Introduction

What we have here is a few months worth of sales data from a bakery.

The original dataset was put on Kaggle but deleted: https://www.kaggle.com/deleted-dataset/50231.

Fortunately, someone reuploaded the data here: https://www.kaggle.com/sulmansarwar/transactions-from-a-bakery.

We’ll first jump in with some general exploratory data analysis (EDA) followed by a more specific analysis using market basket analysis (MBA).

Packages used

A list of packages utilized in this analysis:

##  [1] "arulesViz"   "grid"        "arules"      "Matrix"      "ggridges"   
##  [6] "gridExtra"   "ggthemes"    "viridis"     "viridisLite" "lubridate"  
## [11] "forcats"     "stringr"     "dplyr"       "purrr"       "readr"      
## [16] "tidyr"       "ggplot2"     "tidyverse"   "tibble"      "stats"      
## [21] "graphics"    "grDevices"   "utils"       "datasets"    "methods"    
## [26] "base"

Preliminary data peaking

Let’s get a quick idea of what our data holds and the structure thereof before embarking too deep in our analysis.
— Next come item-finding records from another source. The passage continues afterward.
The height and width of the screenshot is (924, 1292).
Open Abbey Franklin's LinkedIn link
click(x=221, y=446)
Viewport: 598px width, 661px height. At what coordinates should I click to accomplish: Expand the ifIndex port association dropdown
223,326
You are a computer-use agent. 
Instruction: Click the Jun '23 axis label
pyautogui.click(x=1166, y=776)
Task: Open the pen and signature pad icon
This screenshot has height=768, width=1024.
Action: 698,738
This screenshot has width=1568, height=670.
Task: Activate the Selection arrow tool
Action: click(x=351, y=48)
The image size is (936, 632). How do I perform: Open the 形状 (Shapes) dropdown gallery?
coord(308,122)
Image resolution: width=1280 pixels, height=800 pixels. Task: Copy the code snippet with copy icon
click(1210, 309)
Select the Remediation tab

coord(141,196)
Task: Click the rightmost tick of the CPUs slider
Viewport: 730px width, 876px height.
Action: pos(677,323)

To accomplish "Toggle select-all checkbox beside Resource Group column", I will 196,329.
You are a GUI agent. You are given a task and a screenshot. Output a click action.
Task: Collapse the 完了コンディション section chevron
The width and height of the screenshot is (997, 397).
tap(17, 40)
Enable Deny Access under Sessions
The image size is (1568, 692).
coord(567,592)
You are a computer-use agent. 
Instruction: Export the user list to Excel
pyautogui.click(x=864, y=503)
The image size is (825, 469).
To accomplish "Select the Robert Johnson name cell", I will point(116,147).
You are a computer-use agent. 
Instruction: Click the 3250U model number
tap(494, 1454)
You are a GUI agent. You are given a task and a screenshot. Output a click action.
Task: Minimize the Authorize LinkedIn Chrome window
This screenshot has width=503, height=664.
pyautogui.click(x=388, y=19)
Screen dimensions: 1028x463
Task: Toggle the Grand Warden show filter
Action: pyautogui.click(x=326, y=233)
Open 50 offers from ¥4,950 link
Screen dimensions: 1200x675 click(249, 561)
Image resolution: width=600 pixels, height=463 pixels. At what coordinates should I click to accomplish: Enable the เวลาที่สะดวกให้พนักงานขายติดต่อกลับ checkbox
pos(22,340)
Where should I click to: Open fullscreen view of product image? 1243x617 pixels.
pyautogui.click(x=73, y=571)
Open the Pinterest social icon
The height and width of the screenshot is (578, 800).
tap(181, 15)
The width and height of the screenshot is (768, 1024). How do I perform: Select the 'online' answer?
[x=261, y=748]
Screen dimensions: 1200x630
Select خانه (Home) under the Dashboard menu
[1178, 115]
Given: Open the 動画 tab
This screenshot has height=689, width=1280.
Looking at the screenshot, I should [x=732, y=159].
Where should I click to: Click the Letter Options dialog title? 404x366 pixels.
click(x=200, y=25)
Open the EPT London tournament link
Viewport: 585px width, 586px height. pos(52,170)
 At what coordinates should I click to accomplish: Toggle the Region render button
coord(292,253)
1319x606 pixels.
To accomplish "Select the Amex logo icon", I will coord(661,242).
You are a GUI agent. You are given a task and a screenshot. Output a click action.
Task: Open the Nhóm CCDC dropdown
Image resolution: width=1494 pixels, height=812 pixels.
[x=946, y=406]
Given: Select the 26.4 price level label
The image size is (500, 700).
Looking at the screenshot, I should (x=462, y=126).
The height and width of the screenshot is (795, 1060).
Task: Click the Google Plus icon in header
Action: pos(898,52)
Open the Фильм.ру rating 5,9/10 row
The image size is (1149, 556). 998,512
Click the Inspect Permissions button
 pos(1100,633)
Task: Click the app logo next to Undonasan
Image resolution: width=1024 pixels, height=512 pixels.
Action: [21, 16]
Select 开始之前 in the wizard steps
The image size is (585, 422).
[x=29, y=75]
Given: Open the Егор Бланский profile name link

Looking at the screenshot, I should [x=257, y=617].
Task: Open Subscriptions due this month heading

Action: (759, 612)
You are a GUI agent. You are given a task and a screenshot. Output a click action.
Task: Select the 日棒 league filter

Right off the bat we see our time period of data collection is quite narrow: 161 days worth of data, only. We can also see the most popular transaction time is around 12:40pm, with Coffee being the most purchased item.

# import data
x <- read_csv("data/BreadBasket_DMS.csv") %>%
  mutate(Date=as.Date(Date),
         Time=hms(Time),
         Item=as.factor(Item))

summary(x)

##       Date                 Time                            Transaction  
##  Min.   :2016-10-30   Min.   :1H 21M 5S                   Min.   :   1  
##  1st Qu.:2016-12-03   1st Qu.:10H 56M 40S                 1st Qu.:2548  
##  Median :2017-01-21   Median :12H 37M 30S                 Median :5067  
##  Mean   :2017-01-17   Mean   :12H 45M 1.40125862959394S   Mean   :4952  
##  3rd Qu.:2017-02-28   3rd Qu.:14H 29M 37S                 3rd Qu.:7329  
##  Max.   :2017-04-09   Max.   :23H 38M 41S                 Max.   :9684  
##                                                                         
##       Item     
##  Coffee :5471  
##  Bread  :3325  
##  Tea    :1435  
##  Cake   :1025  
##  Pastry : 856  
##  NONE   : 786  
##  (Other):8395

glimpse(x)

## Observations: 21,293
## Variables: 4
## $ Date        <date> 2016-10-30, 2016-10-30, 2016-10-30, 2016-10-30, 2...
## $ Time        <S4: Period> 9H 58M 11S, 10H 5M 34S, 10H 5M 34S, 10H 7M ...
## $ Transaction <dbl> 1, 2, 2, 3, 3, 3, 4, 5, 5, 5, 6, 6, 6, 7, 7, 7, 7,...
## $ Item        <fct> Bread, Scandinavian, Scandinavian, Hot chocolate, ...

# 161 days of data
difftime(x$Date[nrow(x)],x$Date[1])

## Time difference of 161 days

EDA

Let’s see what we can glean looking at various manipulations of the data we have available. Most of the analyses will be plotting total items or specific items sold per unit of time, as this is the most simple use of the data.

Item frequency

No real surprises with item frequency, although the NONE is slightly odd. It should be noted that when using count we’re adding all instances of that particular item. We are not discriminating between different sales receipts. So if one person has ordered 5 coffees, we count coffee 5 times rather than once. Right now this doesn’t bother me, we can look at it later on.

x1 <- x %>% 
  group_by(Item) %>% 
  summarise(Count = n()) %>% 
  arrange(desc(Count)) %>%
  slice(1:10) %>% # keep the top 10 items
  ggplot(aes(x=reorder(Item,Count),y=Count,fill=Item))+
  geom_bar(stat="identity")+
  coord_flip()+
  ggtitle("Most popular line items")+
  theme(legend.position="none")
x1

Items sold per day

Plotting total line items sold per day shows some obvious peaks and valleys. Saturday is the big sales day for this bakery, followed by Sunday.

# Line items sold per day
x2 <- x %>% 
  group_by(Date) %>% 
  summarise(Count= n()) %>% 
  mutate(Day=wday(Date,label=T)) %>% 
  ggplot(aes(x=Date,y=Count,fill=Day))+
  theme_fivethirtyeight()+
  geom_bar(stat="identity")+
  ggtitle("Line items sold per day")+
  scale_fill_viridis(discrete=TRUE)
x2

Items sold per weekday

We can confirm the general pattern we saw above by grouping by weekdays. It turns out Saturdays are still the top sales days with Sundays close behind. Mondays, Tuesdays, and Wednesdays are roughly tied; and the end of the week ramps sales on Thursdays and Fridays.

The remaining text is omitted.